A
December 19 “teen vaping epidemic” presentation by U.S. Surgeon General Jerome
Adams at the University of Texas MD Anderson Cancer Center was particularly
noteworthy for one passage (here):
“We
want the science to be an important part of that policy discussion. I think the science is clear that raising the
age of which youth can purchase these tobacco products to 21 has clear public
health benefits. There’s no doubt about
that. The science part of this policy
equation is clear: Tobacco 21 works.”
To
my knowledge, this is the first time the Surgeon General has publicly supported
Tobacco 21. Perhaps his landmark
endorsement will prompt Congress to legislate that the minimum age for tobacco
purchase match that for alcohol.
There
are compelling reasons to make Tobacco 21 the law of the land. First and foremost, it would delegitimize tobacco
sales to 18-year-old high school students.
While they constitute 14% of all high school students, they account for
one-quarter of high school smokers and smoker-vapers (here). Legal buyers – not manufacturers and
retailers – are the primary source for tobacco products used by underage high
schoolers (here).
Another
argument for Tobacco 21 is the track record of Alcohol 21, which was adopted by
all states by 1988 (here).
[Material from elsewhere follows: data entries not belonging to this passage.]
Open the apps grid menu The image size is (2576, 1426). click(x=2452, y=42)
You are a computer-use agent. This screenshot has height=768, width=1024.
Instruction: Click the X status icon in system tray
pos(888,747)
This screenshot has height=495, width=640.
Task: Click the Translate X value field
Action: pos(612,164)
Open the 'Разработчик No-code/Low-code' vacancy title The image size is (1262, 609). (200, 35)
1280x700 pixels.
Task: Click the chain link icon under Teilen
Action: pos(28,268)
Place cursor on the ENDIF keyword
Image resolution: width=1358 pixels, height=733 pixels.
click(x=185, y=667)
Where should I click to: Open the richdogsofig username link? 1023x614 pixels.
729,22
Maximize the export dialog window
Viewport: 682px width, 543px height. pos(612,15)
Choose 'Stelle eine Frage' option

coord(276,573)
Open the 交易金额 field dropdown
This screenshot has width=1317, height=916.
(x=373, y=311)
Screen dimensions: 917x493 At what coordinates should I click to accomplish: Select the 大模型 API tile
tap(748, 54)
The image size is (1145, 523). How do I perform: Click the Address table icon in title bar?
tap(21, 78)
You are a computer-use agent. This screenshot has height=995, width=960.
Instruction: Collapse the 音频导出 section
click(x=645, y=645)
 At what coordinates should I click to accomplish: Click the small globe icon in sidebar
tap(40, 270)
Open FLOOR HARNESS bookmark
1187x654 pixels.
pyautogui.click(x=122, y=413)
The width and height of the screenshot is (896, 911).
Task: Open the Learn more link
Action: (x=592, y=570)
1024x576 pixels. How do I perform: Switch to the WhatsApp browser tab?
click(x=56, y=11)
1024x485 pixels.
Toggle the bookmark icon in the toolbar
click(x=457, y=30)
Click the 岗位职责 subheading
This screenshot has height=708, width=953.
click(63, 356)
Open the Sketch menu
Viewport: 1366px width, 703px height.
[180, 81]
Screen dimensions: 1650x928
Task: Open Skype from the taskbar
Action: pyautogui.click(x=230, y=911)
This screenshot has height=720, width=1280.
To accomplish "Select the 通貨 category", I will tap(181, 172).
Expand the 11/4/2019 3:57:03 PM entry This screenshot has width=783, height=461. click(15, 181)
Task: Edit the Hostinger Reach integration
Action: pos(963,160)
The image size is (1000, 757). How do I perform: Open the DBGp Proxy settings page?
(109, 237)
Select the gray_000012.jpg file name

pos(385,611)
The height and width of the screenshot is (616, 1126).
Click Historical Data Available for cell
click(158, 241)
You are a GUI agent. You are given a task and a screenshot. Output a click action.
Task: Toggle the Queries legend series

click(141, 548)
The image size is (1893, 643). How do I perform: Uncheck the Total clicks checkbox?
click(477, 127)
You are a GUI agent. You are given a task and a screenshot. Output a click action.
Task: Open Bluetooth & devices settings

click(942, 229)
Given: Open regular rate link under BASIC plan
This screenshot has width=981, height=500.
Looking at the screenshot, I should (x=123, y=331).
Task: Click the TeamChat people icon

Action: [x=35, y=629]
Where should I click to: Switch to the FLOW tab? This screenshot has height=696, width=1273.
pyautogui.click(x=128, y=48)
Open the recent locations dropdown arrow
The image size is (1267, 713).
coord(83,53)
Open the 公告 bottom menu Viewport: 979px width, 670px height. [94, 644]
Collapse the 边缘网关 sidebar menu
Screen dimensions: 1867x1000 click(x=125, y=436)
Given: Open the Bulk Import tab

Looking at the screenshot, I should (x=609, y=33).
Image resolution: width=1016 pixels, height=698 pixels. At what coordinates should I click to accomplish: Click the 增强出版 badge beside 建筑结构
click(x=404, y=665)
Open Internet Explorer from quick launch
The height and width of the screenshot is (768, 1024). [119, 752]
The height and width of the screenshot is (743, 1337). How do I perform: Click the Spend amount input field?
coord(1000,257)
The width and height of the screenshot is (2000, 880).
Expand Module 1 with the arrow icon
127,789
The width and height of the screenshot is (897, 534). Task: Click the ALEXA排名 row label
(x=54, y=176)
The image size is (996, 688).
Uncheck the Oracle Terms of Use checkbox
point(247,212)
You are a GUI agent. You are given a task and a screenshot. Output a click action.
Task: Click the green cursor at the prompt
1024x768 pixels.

There is no doubt this law has played an
important role in the decline of high school drinking and binge-drinking (trend
here),
even though current prevalence is far from optimal.
I
have to acknowledge my discomfort with treating 18-20-year-olds as children,
but the Tobacco 21 website provides this persuasive information:
“For
600 years of English common law and throughout most of U.S. legal history, the
age of 21 was regarded as the age of full adult status. Until 1971 the legal minimum voting age was 21
and many states maintained age 21 as their legal drinking age. It was not until the Vietnam War with the
unpopular, forcible draft of disenfranchised 18-year-olds, that the age to vote
in the U.S. was shifted downward to 18 by the 26th Amendment to the U.S.
Constitution. During that period 25
states also moved to reduce the age to purchase and consume alcoholic beverages. The result was a dramatic increase in highway
crashes, injuries and deaths caused by intoxicated drivers in the 16-20 age
group.”
Data
from the National Highway Traffic Safety Administration reveals that in 1988 there
were 10,200 drivers age 16-20 years involved in a fatal accident, and 25% of
them had a blood alcohol concentration (BAC) of 0.08% or higher (here). By 2016 the number of drivers in that age
group involved in fatal accidents was 4,400, and 15% had a BAC of 0.08% or
higher. Alcohol 21 is only one of many
factors that contributed to that reduction, and those numbers are still
unacceptably high, but the trend suggests that Tobacco 21 will result in a
reduction in teen tobacco use.
Tobacco
21 has been endorsed by most major medical organizations (here),
and it has been adopted by six states: Hawaii (2015), California (2016), New
Jersey (2017), Oregon (2017), Maine (2017) and Massachusetts (2018) (here). While the remaining states could adopt Tobacco
21 at will, congressional action would have a more immediate, profound effect
in limiting high school students’ access to tobacco products.